Charles Ellicott Commentary


Charles Ellicott Commentary
"And it came to pass after three days, that the officers went through the midst of the camp; and they commanded the people, saying, When ye see the ark of the covenant of Jehovah your God, and the priests the Levites bearing it, then ye shall remove from your place, and go after it. Yet there shall be a space between you and it, about two thousand cubits by measure: come not near unto it, that ye may know the way by which ye must go; for ye have not passed this way heretofore. And Joshua said unto the people, Sanctify yourselves; for tomorrow Jehovah will do wonders among you. And Joshua spake unto the priests, saying, Take up the ark of the covenant, and pass over before the people. And they took up the ark of the covenant, and went before the people." — Joshua 3:2-6 (ASV)
The preliminary orders stipulated that the priests were to carry the ark. This was usually the duty of the Levites of the family of Kohath, but at both the passage of the Jordan and the capture of Jericho, the priests were employed as bearers. The people were to be sanctified, as they were in preparation for the giving of the law at Sinai (Exodus 19:0). And the ark itself, in a sense, took a new position. A space of 2,000 cubits was left between the head of the column of Israelites and the ark, so that they all might see it. Until this time, during the whole of the Exodus, they had been led by the pillar of cloud and fire. The ark had led the way ever since they left Sinai (Numbers 10:33–34).
But as the cloud had moved above the ark, where all the people could see it, the head of the column might follow the ark as closely as possible, without any inconvenience. Now the cloud was no longer with them. It was a visible token of God’s presence especially granted to Moses, and with him it disappeared. The ark was now to be the only leader, and therefore it had to be placed in a somewhat more conspicuous position. This difference of arrangement appears to be indicated by the words in Joshua 3:4, “Ye have not passed this way heretofore.” The words may mean, “You are marching over untrodden ground;” but if so, they are not more applicable to this march than to many previous marches. They may also mean, “You have not marched in this manner before,” and this interpretation seems more to the purpose.

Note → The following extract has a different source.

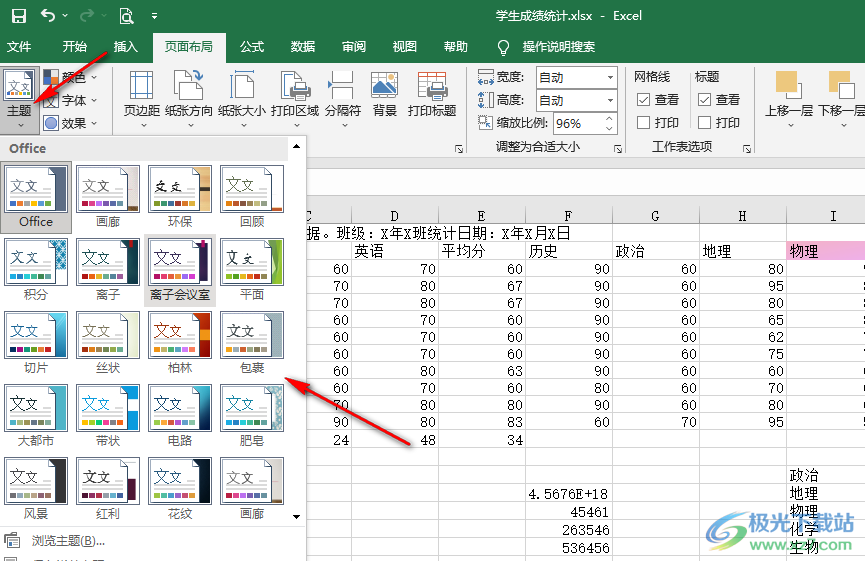Open the paper Orientation (纸张方向) tool

pyautogui.click(x=188, y=96)
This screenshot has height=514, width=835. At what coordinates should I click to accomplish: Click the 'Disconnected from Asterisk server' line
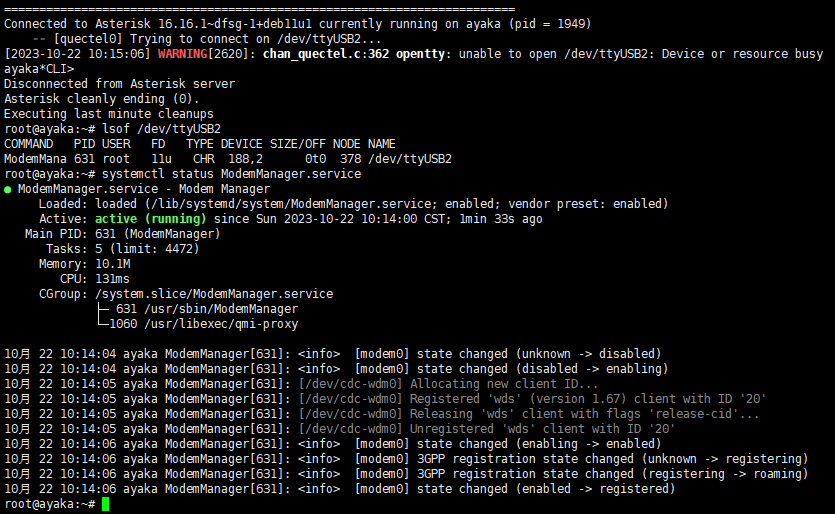(x=119, y=83)
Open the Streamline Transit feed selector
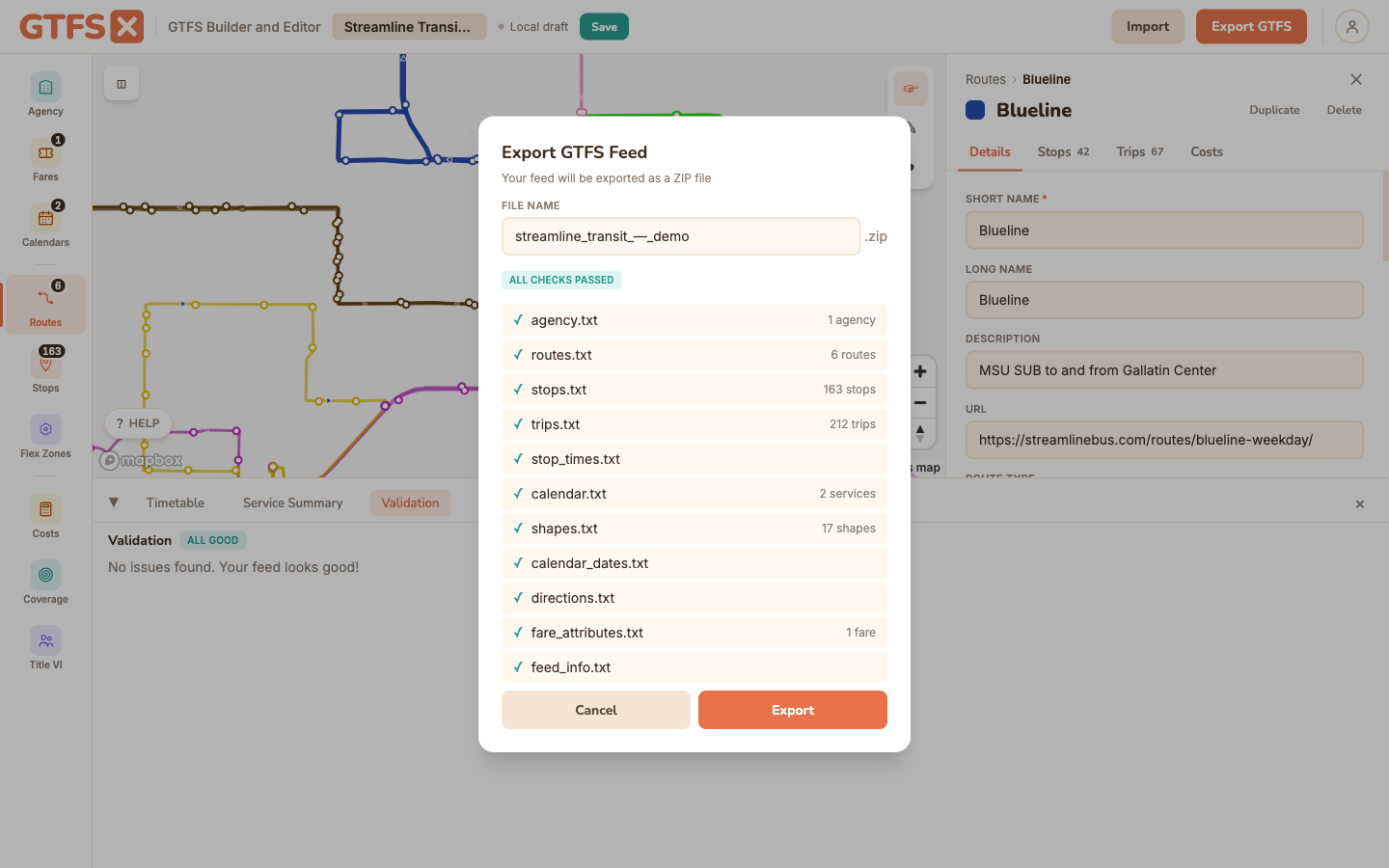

It may be useful to consider here what the actual significance was of the position assigned to the ark in Joshua. What was the ark? It was a chest containing the Ten Commandments, written with the finger of God on two tablets of stone prepared by Moses (Deuteronomy 10:1–5; Exodus 34:1; Exodus 34:28). But the ark was made for the law, not the law for the ark. The mercy seat above was the covering of the law—the shield between that law and the people. Between the cherubim that formed the mercy seat was the throne of Jehovah.
But the central thing, the only thing not of human workmanship that remained in the ark, was “the law written with the finger of God.” To describe the position before us exactly, we must say that the Israelites marched into the Jordan led by the written law of God. The same written law, carried around the walls of Jericho, was the minister of vengeance to the Canaanites, as indeed it later became to Israel when incautiously handled or invoked, as at Ebenezer (1 Samuel 4:0), and as at Beth-shemesh (1 Samuel 6:0; compare 2 Samuel 6:0), and also to the Philistines (1 Samuel 5:0).
As soon as the army of Joshua reached the center of Canaan, this same law was written on great stones in the heart of the country and became the law of the land. It is consistent with what we have already noted (Joshua 1:1) regarding the difference between Moses and Joshua: that under Moses the people followed the cloudy pillar, and under Joshua, the written law of God.
But it is a striking picture, and one that may well evoke our reverent wonder, that the Israelites should pass over the Jordan and assail the Canaanites, with the Ten Commandments carried before them, and as it were, leading the way. Was this not the direct objective of the conquest of Canaan—that God’s law should not only have a people to obey it, but also a country in which its working might be displayed to the nations as the law of the land?